Weekly Economic Note- September 28th, 2009

Written by Matthew Lloyd
September 30th, 2009at 9:18 am

Quick notes on the economy and markets.
 The housing market continues to show resiliency. The S&P CaseShiller home price index increased
1.6% for the month of July. Year over year comparisons are down 13.30%, which is well off of the 19%
drop at the end of January 2009. When one views the long term chart, it is very difficult to point to another
downturn being possible. Since April, the price index is on a near 15% annual increased pace.
 While the market and economy was experiencing cascading failure after failure during 2008, we made
mention of the overwhelming negative headlines versus positive ones. This pointed, according to a
study from Credit Suisse, to the most pessimistic news story metric on record. Well the news heard
index just made a significant jump. It is now at levels that have not been seen since 2007. As pointed
out by CS, it usually marks a significant jump in overall consumer confidence numbers.
 For as much as has been written about the overheating Chinese economy, their year over year consumer
inflation is still negative on a year over year basis at –1.2%. This may start to increase as we
see some of the new orders on the manufacturing front begin to stimulate some domestic spending.
However, with such a large population, domestic consumption only makes up 37% of their GDP.
Though increasing domestic consumption is a primary focus for the Chinese government, it will not
happen overnight. The dependence upon the US consumer will still be a heavily weighted variable.

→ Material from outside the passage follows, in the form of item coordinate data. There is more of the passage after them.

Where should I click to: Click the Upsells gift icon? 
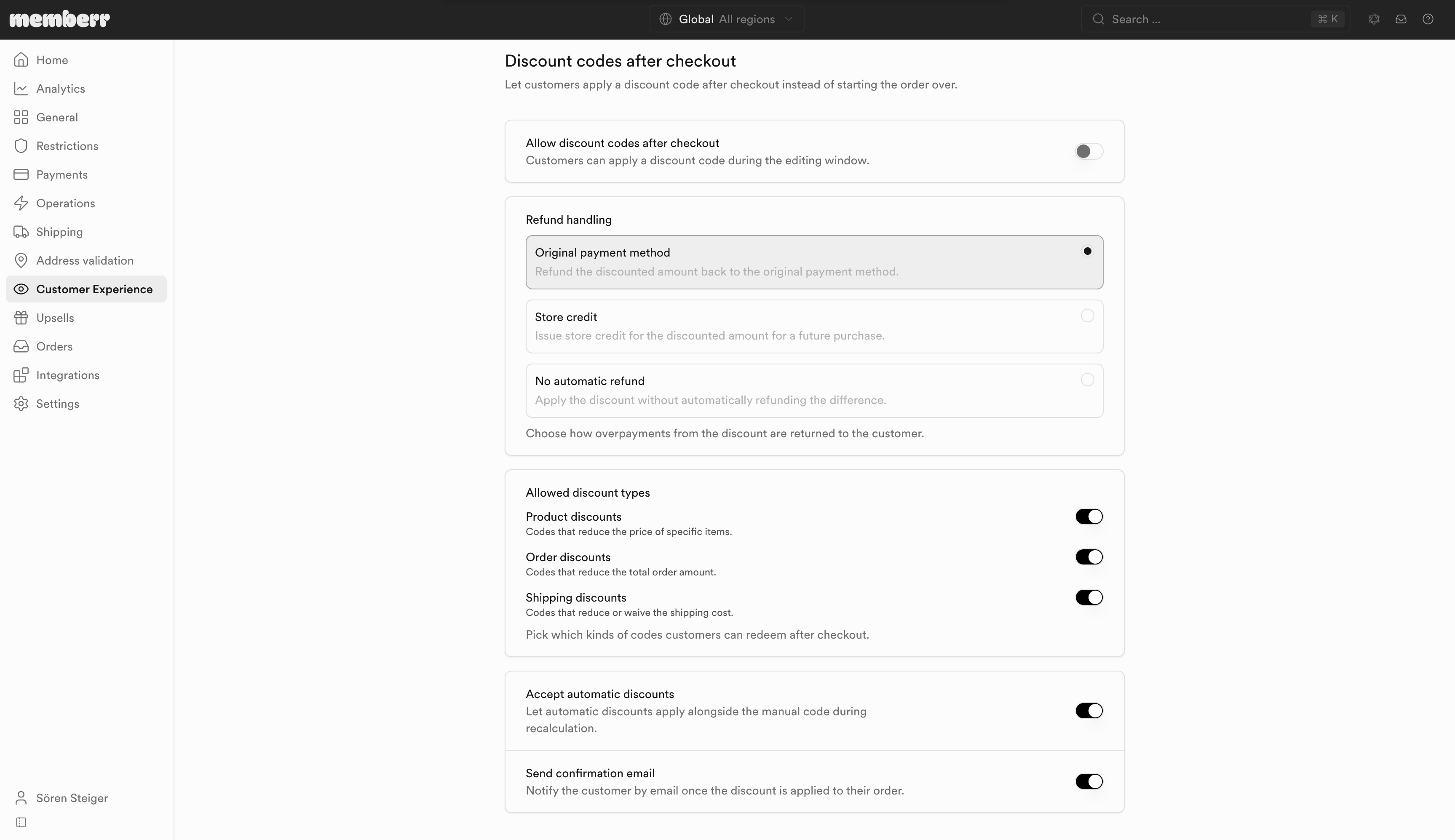21,317
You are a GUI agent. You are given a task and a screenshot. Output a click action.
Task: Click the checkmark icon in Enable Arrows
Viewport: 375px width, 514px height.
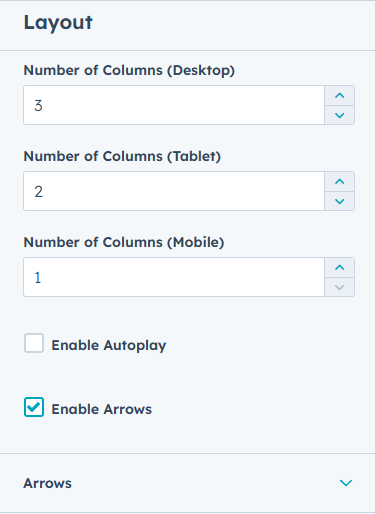point(34,407)
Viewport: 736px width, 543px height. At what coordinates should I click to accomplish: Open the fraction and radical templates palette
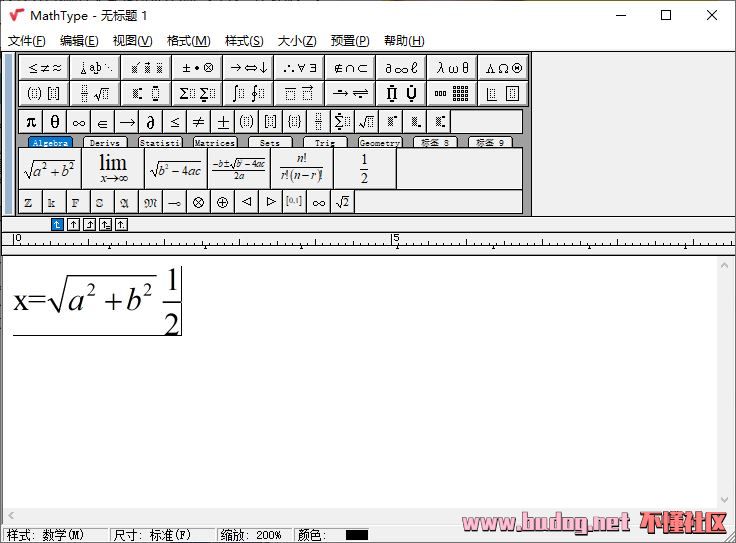click(95, 94)
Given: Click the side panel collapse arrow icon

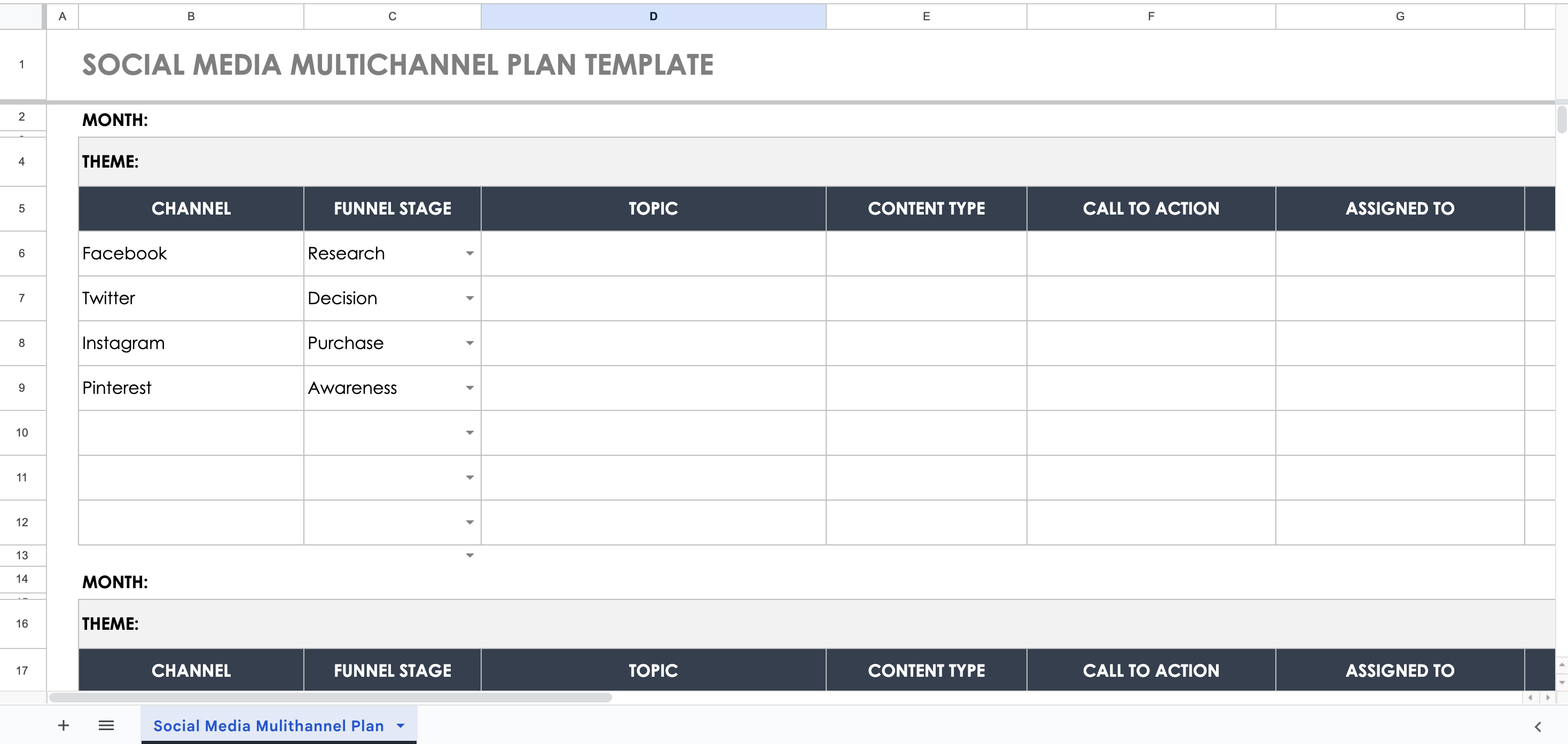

 Inflation across emerging markets are still falling , however but at a decreasing pace. Perhaps the
most appealing inflation metric is the significant drop in food inflation. In the 3q of 2008, food inflation
was running at a 6.50% annual pace in the emerging markets. The last print came in at 2.50%. For
countries that often have volatile political environments, rising food prices can often multiply the rising
tensions of a slowing overall economy.
 We continue to push for an overweight in the Emerging Markets. As the economy recovers, industrial
production across the EM universe is picking up dramatically. New orders have been increasing for
Korea, China, Brazil Russia and Turkey to name a few. India’s new orders have rolled over and look to
be taking a little rest. Another issue to monitor which may greatly influence the equities of these
emerging markets is the already increasing corporate earnings estimates.
There are still many opportunities in the marketplace and we would consider any significant drop in prices
in equities (domestic and international), debt (specifically corporate and municipal) and commodities as a
point for allocating more capital for risk assets.
Ps. Happy 60th Birthday to the Peoples Republic of China. On October 1st, 1949, the People’s Republic
of China was founded. At 60 and from an economic perspective, China seems to be a youthful and spry.